EDIT: the answer below points out that the problem has to do with the nested Mod[]
conditions. The solution below, unfortunately doesn't work since the proposed real valued function doubleMod[t_,a_,b_]
is not fully equivalent to Mod[Mod[t,a],b]

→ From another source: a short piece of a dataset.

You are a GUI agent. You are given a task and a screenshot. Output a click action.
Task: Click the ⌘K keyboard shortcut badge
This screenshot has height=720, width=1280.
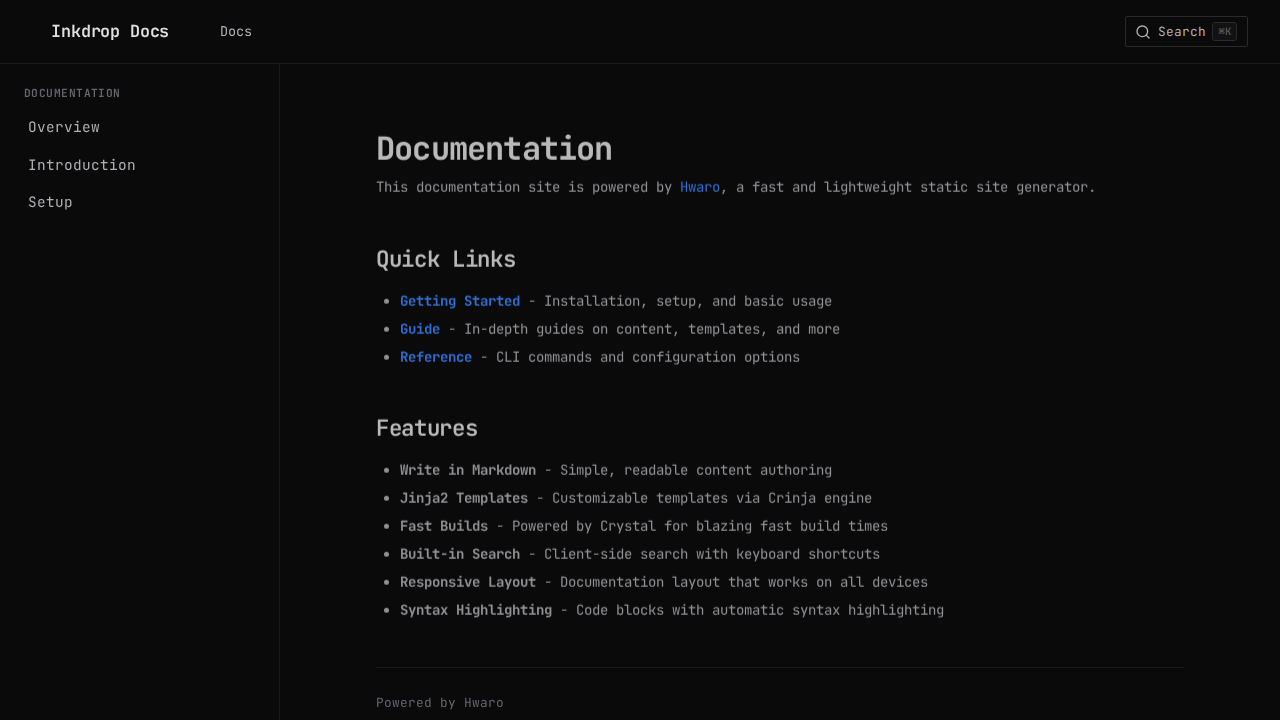tap(1224, 31)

e.g. Mod[Mod[1, tg1 + ts1], tg1] == 0
gives False
, whereas doubleMod[1, tg1 + ts1, tg1]
gives {False,False}
. As an alternative way to get rid of the nested Mod[]
I tried
s[nr_, nm_] :=
First@NDSolve[{n'[t] == nmu[t]*n[t], n[0] == 1, nmu[0] == 0,
timedil[0] == 0, timetreat[0] == tg1, timestartround[0] == 0,
WhenEvent[
Mod[t, tg1 + ts1] ==
0, {timestartround[t] -> Rationalize[t, 0.01]}],
WhenEvent[
Mod[t - timestartround[t], td1] == 0, {n[t] -> n[t]/10^6,
nmu[t] -> 0, timedil[t] -> t}],
WhenEvent[t - timedil[t] == nlagdil, {nmu[t] -> nr},
"Priority" -> 3],
WhenEvent[
Mod[t - timestartround[t], tg1] == 0, {n[t] -> n[t],
nmu[t] -> nm, timetreat[t] -> t}],
WhenEvent[
t - timetreat[t] == ts1, {n[t] -> n[t]/100, nmu[t] -> 0}],
WhenEvent[t - timetreat[t] == (ts1 + nlagtreat), {nmu[t] -> nr}]},
{n, nmu, timestartround, timedil, timetreat}, {t, 0, 20},
DiscreteVariables -> {nmu[t], timestartround[t], timedil[t],
timetreat[t]}, Method -> "StiffnessSwitching",
StartingStepSize -> 1/100, AccuracyGoal -> 70,
WorkingPrecision -> 50, MaxSteps -> Infinity,
MaxStepFraction -> Infinity];
AbsoluteTiming[soln = s[10, -20];]
LogPlot[Evaluate[{n[t]} /. soln], {t, 0, 20}, PlotRange -> All,
Frame -> True, FrameLabel -> {"Time", "n"},
PlotTheme -> {"Classic", "LargeLabels"}]
But this still requires the use of method StiffnessSwitching
, and requires high accuracy and working precision, so is also really slow. Does anybody have any other thoughts about how to fix this? Basically I have several growth cycles (nr=tg1/td1) followed by an antibiotic treatment cycle of length ts1, which are then further iterated. Other possibility perhaps could be to recursively iterate this system, but I was wondering how to do this (ie how to patch together the different sections of the differential equation) and still obtain the same plot as shown above? (Obviously my real system is much more complicated, but I am mainly testing the events here)